BioShock 2 explora Rapture desde la perspectiva de un Big Daddy. Gameplay enriquecido con taladro y plasmidos, nuevas zonas. Menos revolucionario que el primero pero aún magnífico y narrativamente denso.
Vuestro veredicto
Categoría
Shooter en primera persona1 jugador18+
Descripción
Secuela de BioShock ambientada ocho años después en Rapture, donde se controla al prototipo de Big Daddy llamado Sujeto Delta buscando a su Little Sister Eleanor. Editado por 2K Games y desarrollado por 2K Marin, lanzado en 2010 en Europa, Australia, Asia, Norteamérica, Corea y Japón. Combate híbrido con arma y plásmido simultáneos, exploración submarina inédita, Big Sisters como enemigas, modo multijugador competitivo estrenado en la serie.
Análisis de BioShock 2
MAX
Dir. artística
★★★★★
"Icónica"
MAX
Música
★★★★★
"Legendaria"
4/5
Historia
★★★★★
"Cautivador"
Una ciudad submarina art déco carcomida por el agua y la locura: Rapture despliega una decrepitud suntuosa, entre neones marchitos y esplendor caído. La coherencia estilística y la atmósfera opresiva componen un mundo inolvidable. Esa dirección artística, densa e inspirada, es un referente absoluto del juego de autor.

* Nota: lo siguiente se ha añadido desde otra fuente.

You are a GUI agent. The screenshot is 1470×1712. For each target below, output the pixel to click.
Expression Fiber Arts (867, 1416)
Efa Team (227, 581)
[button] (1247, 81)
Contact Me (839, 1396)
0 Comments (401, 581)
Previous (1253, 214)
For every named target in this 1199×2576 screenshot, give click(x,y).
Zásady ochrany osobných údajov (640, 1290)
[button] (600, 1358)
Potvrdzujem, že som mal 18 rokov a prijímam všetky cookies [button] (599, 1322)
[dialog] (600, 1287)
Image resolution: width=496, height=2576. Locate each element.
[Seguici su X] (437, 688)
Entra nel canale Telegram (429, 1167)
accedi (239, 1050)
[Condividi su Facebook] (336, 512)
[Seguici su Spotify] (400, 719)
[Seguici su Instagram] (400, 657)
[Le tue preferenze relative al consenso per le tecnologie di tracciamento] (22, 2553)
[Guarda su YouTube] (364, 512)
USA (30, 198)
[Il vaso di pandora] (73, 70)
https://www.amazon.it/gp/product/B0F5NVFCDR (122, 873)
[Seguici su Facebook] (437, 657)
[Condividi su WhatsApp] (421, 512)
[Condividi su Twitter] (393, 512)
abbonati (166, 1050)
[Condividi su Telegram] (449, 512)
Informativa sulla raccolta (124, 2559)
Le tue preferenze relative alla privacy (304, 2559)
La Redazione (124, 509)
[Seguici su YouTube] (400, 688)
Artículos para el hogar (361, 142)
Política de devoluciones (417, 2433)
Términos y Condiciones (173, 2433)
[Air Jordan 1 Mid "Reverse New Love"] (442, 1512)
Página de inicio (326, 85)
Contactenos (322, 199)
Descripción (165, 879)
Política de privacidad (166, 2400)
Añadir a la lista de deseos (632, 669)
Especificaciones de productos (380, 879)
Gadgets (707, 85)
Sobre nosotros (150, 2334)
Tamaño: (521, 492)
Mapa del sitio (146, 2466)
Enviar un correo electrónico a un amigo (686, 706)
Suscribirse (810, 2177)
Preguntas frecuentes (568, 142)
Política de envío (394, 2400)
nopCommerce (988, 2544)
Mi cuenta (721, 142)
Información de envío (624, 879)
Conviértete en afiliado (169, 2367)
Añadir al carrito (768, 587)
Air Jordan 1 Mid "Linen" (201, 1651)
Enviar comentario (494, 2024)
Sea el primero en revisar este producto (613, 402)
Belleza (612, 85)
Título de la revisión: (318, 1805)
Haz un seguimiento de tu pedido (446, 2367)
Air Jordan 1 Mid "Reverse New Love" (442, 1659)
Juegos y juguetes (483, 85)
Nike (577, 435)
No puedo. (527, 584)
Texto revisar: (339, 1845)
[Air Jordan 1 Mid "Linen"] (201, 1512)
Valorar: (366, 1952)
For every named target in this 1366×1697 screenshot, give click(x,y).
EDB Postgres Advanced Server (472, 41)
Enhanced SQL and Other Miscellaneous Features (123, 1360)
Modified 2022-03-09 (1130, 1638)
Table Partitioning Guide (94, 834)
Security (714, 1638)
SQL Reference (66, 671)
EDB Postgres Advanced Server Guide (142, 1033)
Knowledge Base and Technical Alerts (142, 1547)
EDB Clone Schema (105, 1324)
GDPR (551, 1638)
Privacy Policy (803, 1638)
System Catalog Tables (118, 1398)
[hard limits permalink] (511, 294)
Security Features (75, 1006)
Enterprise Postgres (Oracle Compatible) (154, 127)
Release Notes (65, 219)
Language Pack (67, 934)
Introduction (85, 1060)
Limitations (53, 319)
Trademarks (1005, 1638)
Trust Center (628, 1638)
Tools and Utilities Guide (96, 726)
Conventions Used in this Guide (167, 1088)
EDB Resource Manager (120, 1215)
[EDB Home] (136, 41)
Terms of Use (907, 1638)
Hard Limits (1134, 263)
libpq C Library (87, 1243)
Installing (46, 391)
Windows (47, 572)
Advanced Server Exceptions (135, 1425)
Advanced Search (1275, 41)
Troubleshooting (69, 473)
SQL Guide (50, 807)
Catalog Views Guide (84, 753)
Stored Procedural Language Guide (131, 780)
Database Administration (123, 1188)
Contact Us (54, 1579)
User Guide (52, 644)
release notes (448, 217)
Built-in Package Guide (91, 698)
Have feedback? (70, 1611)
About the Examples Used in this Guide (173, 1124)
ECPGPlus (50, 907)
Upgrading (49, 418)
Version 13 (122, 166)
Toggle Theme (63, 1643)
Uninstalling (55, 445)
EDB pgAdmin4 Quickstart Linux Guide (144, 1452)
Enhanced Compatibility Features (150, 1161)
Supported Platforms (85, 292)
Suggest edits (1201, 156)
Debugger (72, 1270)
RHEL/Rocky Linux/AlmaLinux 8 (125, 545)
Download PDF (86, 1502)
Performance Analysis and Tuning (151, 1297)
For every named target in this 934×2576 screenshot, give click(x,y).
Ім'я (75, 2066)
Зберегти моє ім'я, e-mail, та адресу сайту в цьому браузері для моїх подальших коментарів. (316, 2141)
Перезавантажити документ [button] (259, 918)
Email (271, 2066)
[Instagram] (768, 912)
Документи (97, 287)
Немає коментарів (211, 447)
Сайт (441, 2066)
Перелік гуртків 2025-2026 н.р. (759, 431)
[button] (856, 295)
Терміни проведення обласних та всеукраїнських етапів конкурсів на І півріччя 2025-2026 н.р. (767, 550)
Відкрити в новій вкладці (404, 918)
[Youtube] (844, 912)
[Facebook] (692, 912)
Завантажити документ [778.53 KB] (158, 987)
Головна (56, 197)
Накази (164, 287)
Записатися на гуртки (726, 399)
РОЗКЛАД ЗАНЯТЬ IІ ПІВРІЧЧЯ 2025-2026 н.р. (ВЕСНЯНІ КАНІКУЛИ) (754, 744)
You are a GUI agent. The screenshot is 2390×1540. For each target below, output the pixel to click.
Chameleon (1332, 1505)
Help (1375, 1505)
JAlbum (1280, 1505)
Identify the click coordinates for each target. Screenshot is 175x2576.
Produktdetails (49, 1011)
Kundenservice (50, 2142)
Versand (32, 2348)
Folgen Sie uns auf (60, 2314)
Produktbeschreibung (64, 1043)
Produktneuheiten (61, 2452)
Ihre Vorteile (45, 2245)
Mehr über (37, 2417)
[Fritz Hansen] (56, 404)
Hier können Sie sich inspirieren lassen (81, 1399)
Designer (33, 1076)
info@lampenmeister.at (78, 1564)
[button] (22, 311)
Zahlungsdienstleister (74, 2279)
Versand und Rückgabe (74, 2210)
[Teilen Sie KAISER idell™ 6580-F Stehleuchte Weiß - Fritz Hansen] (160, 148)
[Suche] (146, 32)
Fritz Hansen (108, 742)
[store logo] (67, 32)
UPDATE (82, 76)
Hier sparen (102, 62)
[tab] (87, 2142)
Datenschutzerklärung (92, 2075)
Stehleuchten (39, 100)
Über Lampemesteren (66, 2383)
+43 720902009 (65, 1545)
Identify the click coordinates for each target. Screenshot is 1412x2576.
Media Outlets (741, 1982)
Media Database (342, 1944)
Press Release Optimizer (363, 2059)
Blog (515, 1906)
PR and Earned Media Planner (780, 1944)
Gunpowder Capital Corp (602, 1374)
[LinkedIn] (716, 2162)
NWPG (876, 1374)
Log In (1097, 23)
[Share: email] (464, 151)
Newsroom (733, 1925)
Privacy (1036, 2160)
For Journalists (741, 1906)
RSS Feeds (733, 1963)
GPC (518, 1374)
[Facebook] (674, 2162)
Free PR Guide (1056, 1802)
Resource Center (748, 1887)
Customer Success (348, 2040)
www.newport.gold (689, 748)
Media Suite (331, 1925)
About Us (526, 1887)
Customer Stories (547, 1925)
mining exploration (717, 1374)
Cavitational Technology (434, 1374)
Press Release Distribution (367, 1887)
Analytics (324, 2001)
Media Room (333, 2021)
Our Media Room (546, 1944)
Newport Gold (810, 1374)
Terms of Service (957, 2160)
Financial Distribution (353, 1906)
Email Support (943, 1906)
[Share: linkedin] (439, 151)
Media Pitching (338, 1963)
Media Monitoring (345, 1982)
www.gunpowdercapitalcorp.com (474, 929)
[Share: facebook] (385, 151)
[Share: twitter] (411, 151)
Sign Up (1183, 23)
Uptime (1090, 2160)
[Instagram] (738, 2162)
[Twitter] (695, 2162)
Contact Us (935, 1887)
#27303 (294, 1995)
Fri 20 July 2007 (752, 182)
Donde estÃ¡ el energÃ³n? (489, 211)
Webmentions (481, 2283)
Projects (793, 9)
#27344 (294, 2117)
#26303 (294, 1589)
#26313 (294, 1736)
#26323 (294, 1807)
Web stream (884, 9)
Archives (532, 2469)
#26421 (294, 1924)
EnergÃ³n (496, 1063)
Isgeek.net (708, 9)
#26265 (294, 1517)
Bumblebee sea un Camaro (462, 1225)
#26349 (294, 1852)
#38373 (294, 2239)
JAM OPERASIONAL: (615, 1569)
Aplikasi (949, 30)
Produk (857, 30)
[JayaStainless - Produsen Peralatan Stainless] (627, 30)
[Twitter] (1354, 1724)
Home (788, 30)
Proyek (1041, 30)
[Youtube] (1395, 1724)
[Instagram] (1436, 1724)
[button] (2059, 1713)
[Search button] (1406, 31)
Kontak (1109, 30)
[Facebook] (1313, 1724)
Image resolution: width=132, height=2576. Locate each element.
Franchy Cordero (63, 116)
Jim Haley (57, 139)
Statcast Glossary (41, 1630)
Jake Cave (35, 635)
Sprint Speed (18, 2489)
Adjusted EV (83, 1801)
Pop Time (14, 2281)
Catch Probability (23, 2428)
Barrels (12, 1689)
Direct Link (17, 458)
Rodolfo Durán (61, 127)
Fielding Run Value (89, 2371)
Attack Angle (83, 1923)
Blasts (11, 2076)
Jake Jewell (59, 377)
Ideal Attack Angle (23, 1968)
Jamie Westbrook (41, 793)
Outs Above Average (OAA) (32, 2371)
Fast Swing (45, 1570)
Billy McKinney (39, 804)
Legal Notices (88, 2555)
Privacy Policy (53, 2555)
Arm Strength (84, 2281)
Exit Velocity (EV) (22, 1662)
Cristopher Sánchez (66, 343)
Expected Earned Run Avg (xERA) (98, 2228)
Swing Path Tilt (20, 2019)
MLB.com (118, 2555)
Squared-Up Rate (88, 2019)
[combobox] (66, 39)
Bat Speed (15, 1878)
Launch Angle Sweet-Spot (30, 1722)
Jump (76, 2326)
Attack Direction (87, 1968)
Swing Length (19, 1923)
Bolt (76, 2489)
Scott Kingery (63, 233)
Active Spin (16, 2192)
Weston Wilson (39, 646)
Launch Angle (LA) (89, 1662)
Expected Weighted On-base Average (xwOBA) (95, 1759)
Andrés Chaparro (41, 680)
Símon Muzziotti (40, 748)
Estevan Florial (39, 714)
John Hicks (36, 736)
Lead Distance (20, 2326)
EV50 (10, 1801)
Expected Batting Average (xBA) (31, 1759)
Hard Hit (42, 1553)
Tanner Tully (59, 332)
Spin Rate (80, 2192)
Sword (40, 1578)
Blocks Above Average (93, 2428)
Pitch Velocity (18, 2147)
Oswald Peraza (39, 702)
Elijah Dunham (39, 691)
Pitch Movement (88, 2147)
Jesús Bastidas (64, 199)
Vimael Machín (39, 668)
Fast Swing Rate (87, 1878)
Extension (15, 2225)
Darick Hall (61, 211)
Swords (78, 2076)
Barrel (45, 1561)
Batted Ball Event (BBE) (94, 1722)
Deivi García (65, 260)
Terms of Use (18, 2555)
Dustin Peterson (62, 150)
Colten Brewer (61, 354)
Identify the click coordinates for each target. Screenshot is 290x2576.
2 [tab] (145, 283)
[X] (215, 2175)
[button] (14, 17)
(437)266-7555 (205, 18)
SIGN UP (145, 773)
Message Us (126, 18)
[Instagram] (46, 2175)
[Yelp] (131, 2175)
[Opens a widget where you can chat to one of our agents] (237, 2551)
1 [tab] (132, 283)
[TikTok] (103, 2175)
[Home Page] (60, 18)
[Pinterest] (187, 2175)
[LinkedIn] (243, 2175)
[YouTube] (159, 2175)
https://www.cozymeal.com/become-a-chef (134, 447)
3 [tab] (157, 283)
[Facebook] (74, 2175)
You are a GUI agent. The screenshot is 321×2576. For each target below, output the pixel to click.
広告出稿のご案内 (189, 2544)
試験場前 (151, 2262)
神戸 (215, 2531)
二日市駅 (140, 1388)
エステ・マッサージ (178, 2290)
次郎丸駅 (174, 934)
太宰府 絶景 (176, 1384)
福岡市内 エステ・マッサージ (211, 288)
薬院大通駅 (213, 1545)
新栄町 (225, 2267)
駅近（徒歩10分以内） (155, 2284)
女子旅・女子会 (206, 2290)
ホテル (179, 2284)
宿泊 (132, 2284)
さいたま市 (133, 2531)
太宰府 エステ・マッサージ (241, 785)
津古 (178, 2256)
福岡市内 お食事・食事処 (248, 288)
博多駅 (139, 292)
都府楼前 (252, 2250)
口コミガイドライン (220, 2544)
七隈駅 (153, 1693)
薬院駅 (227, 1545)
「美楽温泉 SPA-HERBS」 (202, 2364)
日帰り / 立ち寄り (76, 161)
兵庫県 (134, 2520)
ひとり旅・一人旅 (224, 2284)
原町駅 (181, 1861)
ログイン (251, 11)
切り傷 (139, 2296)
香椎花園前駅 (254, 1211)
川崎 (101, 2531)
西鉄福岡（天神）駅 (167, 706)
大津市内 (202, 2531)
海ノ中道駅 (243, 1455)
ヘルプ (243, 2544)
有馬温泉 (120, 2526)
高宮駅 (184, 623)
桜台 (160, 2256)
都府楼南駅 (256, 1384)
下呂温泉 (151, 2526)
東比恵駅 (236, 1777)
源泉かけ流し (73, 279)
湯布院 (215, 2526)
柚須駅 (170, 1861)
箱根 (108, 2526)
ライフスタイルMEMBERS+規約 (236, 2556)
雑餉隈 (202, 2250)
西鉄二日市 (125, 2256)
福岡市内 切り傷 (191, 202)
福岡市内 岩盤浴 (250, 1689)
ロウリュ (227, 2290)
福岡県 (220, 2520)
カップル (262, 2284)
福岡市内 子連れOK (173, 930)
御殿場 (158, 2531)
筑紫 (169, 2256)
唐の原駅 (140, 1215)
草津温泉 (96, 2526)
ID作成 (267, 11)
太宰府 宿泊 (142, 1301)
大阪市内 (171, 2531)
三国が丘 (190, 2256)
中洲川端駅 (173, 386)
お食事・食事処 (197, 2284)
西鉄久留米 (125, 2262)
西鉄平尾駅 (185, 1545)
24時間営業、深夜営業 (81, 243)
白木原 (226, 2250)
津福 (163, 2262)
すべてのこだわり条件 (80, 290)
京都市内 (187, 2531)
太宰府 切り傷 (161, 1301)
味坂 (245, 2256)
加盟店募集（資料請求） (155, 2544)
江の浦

Firmada por Garry Schyman, la música mezcla cuerdas disonantes y angustiosas con los éxitos nostálgicos de los años 40 y 50 que resuenan en Rapture. Ese contraste glacial entre dulzura retro y terror sordo sublima la atmósfera decadente de la ciudad submarina. Esa identidad sonora única sigue siendo una cima del diseño sonoro.
La secuela ofrece una mirada inédita: por momentos, se ve Rapture por los ojos de una Hermanita. Los cadáveres se vuelven ángeles dormidos, los charcos de ADAM jardines centelleantes, y el horror se viste con los colores de un cuento infantil. El modo en que se trata a esas niñas, salvadas o cosechadas, moldea la conciencia de Eleanor, que observa y recordará. El relato hace de la crueldad una elección que te sigue.
Secuela que prolonga la exploración de Rapture desde el punto de vista de un Big Daddy y añade multijugador, a menudo juzgada sólida pero a la sombra del primero. Editada ampliamente, sigue común y barata. Su interés de colección es patrimonial, el de un regreso logrado a un universo de culto, más que un asunto de rareza o demanda especulativa marcada.
¿Merece la pena jugar a BioShock 2 en 2026?
BioShock 2 sufrió mucho tiempo la comparación con su antecesor, pero la perspectiva le hace justicia. Encarnar a un Big Daddy, ese coloso antes enemigo, ofrece un punto de vista inédito sobre Rapture y un vínculo conmovedor con una Little Sister. El gunplay es más flexible y está mejor pensado que en el primero, con la posibilidad de usar arma y plásmido a la vez. El relato, menos fulgurante, no es menos denso y emotivo. Para quien amó el original y quiere prolongar la exploración de la ciudad, es una secuela sólida, injustamente quedada en la sombra.